In the event, Paxton's design fulfilled and surpassed all the requirements, and it proved to be vastly faster and cheaper to build than any other form of building of a comparable size.
He was even able to alter the design shortly before building began, adding a high, barrel-vaulted transept across the centre of the building, at 90 degrees to the main gallery, under which he was able to safely enclose several large elm trees that would otherwise have had to be felled - thereby also resolving a controversial issue that had been a major sticking point for the vocal anti-Exhibition lobby.
Paxton's modular, hierarchical design reflected his practical brilliance as a designer and problem-solver.
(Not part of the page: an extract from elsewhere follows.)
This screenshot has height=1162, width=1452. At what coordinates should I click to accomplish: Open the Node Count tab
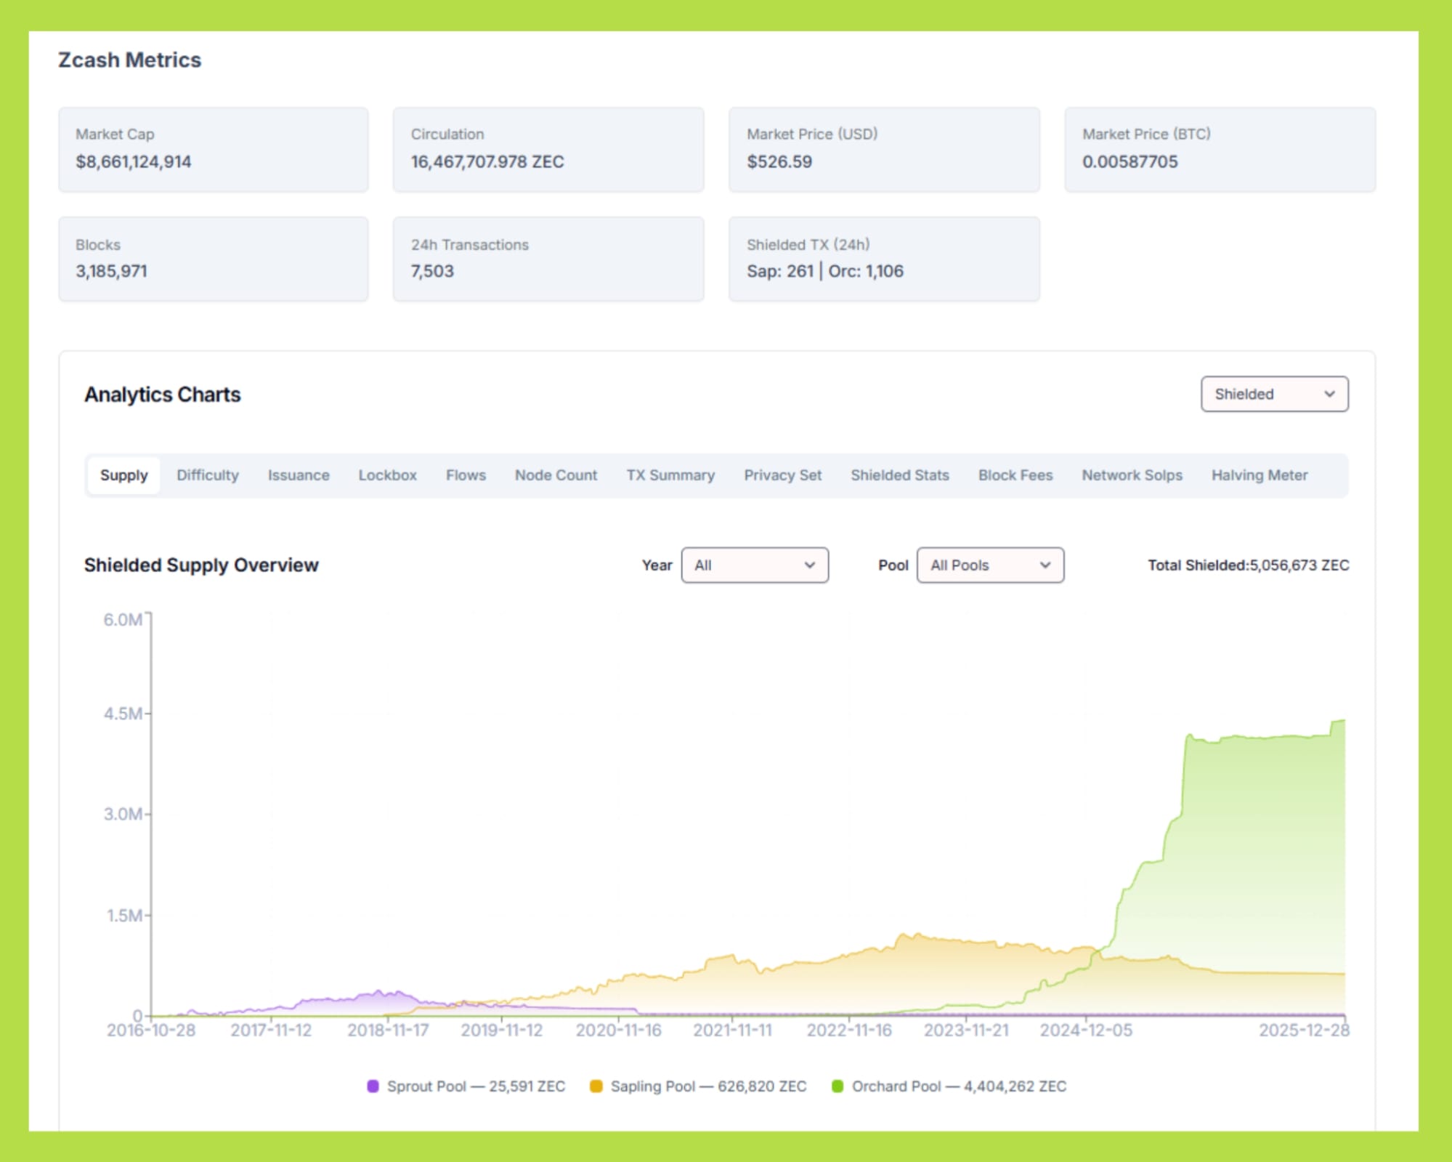click(556, 475)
It incorporated many breakthroughs, offered practical advantages that no conventional building could match and, above all, embodied the spirit of British innovation and industrial might that the Great Exhibition was intended to celebrate.
The geometry of the Crystal Palace was a classic example of the concept of form following manufacturer's limitations- the shape and size of the whole building was directly based around the size of the panes of glass made by the supplier, Chance Brothers of Smethwick.
The nearby residential area was renamed Crystal Palace after the landmark including the park that surrounds the site, home of the Crystal Palace National Sports Centre, which had previously been a football stadium that hosted the FA Cup Final between 18. The park still contains Benjamin Waterhouse Hawkins's Crystal Palace Dinosaurs which date back to 1854.
In 2013 a Chinese developer proposed to re-build the Crystal Palace The Commission in charge of mounting the Great Exhibition was established in January 1850, and it was decided at the outset that the entire project would be funded by public subscription.It has been suggested that the name of the building resulted from a piece penned by the playwright Douglas Jerrold, who in July 1850 wrote in the satirical magazine Punch about the forthcoming Great Exhibition, referring to a "palace of very crystal".After the exhibition, it was decided to relocate the Palace to an area of South London known as Penge Common.It was rebuilt at the top of Penge Peak next to Sydenham Hill, an affluent suburb of large villas.It stood there from 1854 until its destruction by fire in 1936. were founded at the site in 1905 and played at the Cup Final venue in their early years.Opponents of the scheme lobbied strenuously against the use of Hyde Park (and they were strongly supported by The Times).